IRQ Articles

Feature: A new reality 

07-19-2018 18:57

Augmented and virtual reality in the IR suite

By Jennifer J. Salopek  Summer 2018

Three individuals looking at giant screen with video of procedure

Picture yourself performing a procedure. Rather than having to look away from the patient to see imaging displayed on a separate, 2D screen, you can see the information from the CT scan in three dimensions, overlaid on the patient’s anatomy. Or consider your experience as a medical student. How much richer would your learning experience have been (or be) if you could view human anatomy immersively, in three dimensions? These exciting scenarios are steadily becoming the new reality—augmented and virtual reality, that is.

First developed for video gaming, virtual reality (VR) provides the ability to see in three dimensions and 360 degrees by means of a headset—a totally immersive experience. Augmented reality (AR), which isn’t as immersive as VR, provides the ability to see information in 3D without a head-mounted display. AR carries less incidence of cybersickness, a condition that can affect up to 30 percent of the population.

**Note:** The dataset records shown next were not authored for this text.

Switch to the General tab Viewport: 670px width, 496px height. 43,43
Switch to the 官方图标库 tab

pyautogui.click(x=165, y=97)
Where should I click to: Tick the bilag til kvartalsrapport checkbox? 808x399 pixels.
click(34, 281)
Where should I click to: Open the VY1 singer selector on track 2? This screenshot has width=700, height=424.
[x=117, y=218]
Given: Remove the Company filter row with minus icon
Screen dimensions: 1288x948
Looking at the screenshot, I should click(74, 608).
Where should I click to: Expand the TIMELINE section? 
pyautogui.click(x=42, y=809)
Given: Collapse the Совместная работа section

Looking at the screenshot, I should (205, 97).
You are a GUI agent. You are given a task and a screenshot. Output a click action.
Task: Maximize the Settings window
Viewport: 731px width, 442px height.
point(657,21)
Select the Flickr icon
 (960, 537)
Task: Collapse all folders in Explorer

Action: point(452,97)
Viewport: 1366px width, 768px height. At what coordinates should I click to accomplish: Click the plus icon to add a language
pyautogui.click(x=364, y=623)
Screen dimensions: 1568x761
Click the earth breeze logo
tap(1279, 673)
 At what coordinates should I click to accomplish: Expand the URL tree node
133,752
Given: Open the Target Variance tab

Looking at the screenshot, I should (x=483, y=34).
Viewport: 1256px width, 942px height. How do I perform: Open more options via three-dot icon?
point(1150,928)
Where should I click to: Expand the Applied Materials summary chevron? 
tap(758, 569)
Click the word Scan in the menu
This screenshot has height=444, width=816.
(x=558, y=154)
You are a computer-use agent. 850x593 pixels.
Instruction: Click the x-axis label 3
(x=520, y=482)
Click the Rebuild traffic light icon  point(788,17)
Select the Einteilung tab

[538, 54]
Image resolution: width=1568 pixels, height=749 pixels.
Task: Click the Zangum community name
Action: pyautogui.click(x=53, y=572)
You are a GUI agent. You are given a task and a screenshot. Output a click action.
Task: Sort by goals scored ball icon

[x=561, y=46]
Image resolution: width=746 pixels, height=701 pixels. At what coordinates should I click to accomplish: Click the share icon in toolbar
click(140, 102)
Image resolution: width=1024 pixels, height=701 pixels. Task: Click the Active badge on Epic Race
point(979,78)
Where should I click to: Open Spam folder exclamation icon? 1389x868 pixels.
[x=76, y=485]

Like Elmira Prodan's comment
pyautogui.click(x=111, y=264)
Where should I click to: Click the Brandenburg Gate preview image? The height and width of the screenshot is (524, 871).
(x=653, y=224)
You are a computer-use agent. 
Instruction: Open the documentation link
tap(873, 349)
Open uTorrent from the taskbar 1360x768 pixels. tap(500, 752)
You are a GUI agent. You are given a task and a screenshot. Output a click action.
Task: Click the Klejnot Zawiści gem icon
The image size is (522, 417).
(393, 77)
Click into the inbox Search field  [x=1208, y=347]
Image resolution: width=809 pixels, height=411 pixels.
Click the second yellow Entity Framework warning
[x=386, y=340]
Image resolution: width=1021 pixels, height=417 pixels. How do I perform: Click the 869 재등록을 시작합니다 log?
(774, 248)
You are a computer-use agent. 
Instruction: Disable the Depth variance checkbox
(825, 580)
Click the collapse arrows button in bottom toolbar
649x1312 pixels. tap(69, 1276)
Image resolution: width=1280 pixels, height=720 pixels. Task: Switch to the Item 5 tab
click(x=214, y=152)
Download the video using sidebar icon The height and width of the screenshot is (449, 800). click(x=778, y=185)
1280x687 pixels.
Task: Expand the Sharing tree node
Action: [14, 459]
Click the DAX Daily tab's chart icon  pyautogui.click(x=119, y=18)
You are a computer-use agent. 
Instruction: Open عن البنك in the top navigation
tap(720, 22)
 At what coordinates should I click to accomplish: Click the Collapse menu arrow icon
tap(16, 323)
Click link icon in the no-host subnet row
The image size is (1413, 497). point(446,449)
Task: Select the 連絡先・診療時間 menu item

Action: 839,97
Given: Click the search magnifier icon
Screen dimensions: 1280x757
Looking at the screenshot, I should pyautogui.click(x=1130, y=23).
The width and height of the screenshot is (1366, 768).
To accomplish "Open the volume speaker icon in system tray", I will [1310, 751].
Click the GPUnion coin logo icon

A number of companies are betting on the future of VR and its seemingly limitless possibilities:

  • Facebook purchased headset startup Oculus VR for $2 billion in 2014.
  • In 2016, Microsoft introduced HoloLens, which it describes as “mixed reality.” Holographic images are displayed in the center frame of a headset, preserving the user’s peripheral vision. Microsoft calls HoloLens a “totally untethered, fully contained holographic computer.”
  • Although Google Glass was not successful in the consumer market, last fall the company announced plans for Glass Enterprise Edition, designed specifically for the workplace.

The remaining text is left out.